Algorithm Design 7

  1. NP-Hardness

    • NP Completeness : Decision Problem

    • NP Hardness : Optimization Problem

    • Problem in NP-Hard : not in NPC , but the decision version is NPC

  2. How to almost solve NP-Hard problem ?

    • Special Restrictions
    • Approximation
    • Randomization

Chapter 5 Extending the Limits of Tractability

Solving NP-Hard problem under some special restrictions

  1. Max Independent Set

    • general graphs : NP-Hard
    • interval graph : P
    • tree / graph with bounded tree width : P
  2. FPT (fixed parameter tractable)

    Intuition : Consider the parametrization of an instance

    Def [ FPT ]: Input size \(n\) , parameter \(k\) . A problem is FPT if there exists an algorithm that solve the problem in \(\mathcal O(f(k)poly(n))\).

    \(k\) can be viewed similar to constant , \(\mathcal O(2^kpoly(n))\) is still FPT , but \(\mathcal O(n^k)\) is not FPT ( \(poly(n)\) is independent from \(k\) ).

  3. Vertex Cover , \(k=|VC|\)

    We want to construct an algorithm in \(\mathcal O(f(k)poly(n))\) , which is better than trivial algorithm in \(\mathcal O(n^{k})\) .

    1. Key Observation : \(e=(u,v)\) , \(VC(G)\le k\iff VC(G-u)\le k-1\lor CV(G-v)\le k-1\) .

    2. Algorithm : check \((G,k)\)

      1. If \(G\) has no edge , then the empty set is a VC , return true .
      2. If \(|E|> k|V|\) , then \(\not\exists VC,|VC|\le k\) , return false .
      3. Let \(e=(u,v)\in E\) , return check(G-u,k-1)||check(G-v,k-1) .
    3. Running time : By recursive tree , at most \(k\) levels , level \(i\) has \(2^{i-1}\) possibilities , with \(\mathcal O(n(k-i+1))\) computation in each node.

      Total time : \(\mathcal O(2^kkn)\) .

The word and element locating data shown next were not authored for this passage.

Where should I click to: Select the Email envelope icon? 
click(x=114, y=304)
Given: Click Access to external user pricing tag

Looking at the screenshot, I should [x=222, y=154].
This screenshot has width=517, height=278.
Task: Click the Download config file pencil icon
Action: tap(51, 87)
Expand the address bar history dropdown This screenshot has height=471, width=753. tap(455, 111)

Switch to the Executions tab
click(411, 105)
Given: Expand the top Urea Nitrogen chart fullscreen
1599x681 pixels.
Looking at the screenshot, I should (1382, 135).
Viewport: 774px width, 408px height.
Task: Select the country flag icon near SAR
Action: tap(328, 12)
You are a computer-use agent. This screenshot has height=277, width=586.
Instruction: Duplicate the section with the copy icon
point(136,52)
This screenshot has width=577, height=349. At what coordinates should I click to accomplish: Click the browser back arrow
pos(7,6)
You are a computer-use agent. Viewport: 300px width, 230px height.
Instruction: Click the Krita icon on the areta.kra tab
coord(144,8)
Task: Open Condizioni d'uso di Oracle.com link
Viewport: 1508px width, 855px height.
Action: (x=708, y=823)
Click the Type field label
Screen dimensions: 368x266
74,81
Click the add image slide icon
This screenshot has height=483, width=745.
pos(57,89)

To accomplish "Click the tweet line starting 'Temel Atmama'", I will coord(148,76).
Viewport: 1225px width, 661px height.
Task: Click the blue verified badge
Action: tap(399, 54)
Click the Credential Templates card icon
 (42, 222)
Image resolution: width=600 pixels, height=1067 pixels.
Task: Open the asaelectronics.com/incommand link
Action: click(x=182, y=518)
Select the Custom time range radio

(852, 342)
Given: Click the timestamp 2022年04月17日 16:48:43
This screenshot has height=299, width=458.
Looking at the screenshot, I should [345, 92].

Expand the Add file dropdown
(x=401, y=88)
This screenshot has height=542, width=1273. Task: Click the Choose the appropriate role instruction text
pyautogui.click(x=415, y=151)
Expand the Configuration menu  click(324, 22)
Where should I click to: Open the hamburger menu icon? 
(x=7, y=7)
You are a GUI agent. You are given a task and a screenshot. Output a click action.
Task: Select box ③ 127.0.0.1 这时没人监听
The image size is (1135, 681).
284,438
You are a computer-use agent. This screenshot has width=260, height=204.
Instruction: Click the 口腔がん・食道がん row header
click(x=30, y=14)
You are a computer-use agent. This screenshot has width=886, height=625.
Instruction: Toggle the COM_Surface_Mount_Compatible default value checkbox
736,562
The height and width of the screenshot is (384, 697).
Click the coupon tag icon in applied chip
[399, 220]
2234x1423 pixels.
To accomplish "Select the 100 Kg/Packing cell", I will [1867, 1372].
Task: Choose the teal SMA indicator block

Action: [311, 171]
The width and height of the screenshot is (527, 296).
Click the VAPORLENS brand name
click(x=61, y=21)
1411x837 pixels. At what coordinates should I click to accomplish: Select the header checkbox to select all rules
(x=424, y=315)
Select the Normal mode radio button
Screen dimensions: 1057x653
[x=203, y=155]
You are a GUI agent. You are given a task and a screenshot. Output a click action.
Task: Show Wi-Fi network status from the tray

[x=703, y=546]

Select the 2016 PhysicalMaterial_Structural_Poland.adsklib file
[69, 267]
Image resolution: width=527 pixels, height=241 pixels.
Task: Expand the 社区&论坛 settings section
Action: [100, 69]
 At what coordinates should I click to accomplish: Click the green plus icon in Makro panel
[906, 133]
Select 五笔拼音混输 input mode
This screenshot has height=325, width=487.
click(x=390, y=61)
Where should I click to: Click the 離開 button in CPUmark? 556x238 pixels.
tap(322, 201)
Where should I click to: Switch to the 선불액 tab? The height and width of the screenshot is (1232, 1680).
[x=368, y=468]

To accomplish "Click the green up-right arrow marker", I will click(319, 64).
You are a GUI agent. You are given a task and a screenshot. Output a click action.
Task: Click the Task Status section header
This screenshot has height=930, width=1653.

    4. Best FPT : \(\mathcal O(1.2738^kpoly(n))\) .

      Method : reduce more in Key Observation (e.g. \(k\to k-1\) improve to \(k\to k-2\)) by considering more edges.

      Kernel method : \(\mathcal O(|E|+(5^{1/4})^k k^2)\) .

Chapter 6 Approximation Algorithm

6.1 Approximation Criteria

  1. Approximation ration \(\alpha\ge 1\)

    minimization problem : \(\alpha:=\sup_I \frac{SOL(I)}{OPT(I)}\).

    maximization problem : \(\alpha:=\sup_I \frac{OPT(I)}{SOL(I)}\).

  2. Some examples

    • Exact solution : \(\alpha=1\)
    • Constant approximation : \(\alpha=\mathcal O(1)\)
    • Logarithm approximation : \(\alpha=\mathcal O(\log n)\)
    • \(\alpha=\mathcal O(n)\) : usually not interesting.
    • Poly-Time Approximation Scheme ( PTAS ) : \(\alpha=1+\epsilon\) , Time : poly when \(\epsilon\) is constant.
    • Fully Poly-Time Approximation Scheme ( FPTAS ) : Time : \(\mathcal O(poly(\frac{1}{\epsilon},n))\).

6.2 Load Balancing Problem

  1. Description :

    Input : \(n\) jobs , \(t_i\) : time for job \(i\) , \(m\) machines

    Output : assign each job to one machine , say machine \(j\) is assigned jobs \(S_j\) , minimize \(\max_{j=1}^m \left\{\sum_{i\in S_j}t_i\right\}\) .

  2. Load Balancing Problem is NP-Hard

    Prove 1 : special subset sum \(\le_p\) Load Balancing Problem

    special subset sum : \(W=\frac{\sum_{i=1}^n w_i}{2}\) . This is still NPC.

    Prove 2 : 3-partition problem \(\le_p\) Load Balancing Problem

    3-partition problem :

    Given \(3n\) numbers \(a_1,\cdots,a_{3n}\) , partition them into \(n\) groups , with each group \(3\) numbers.

    Decide whether we can find a partition , s.t. the sum of each group is the same.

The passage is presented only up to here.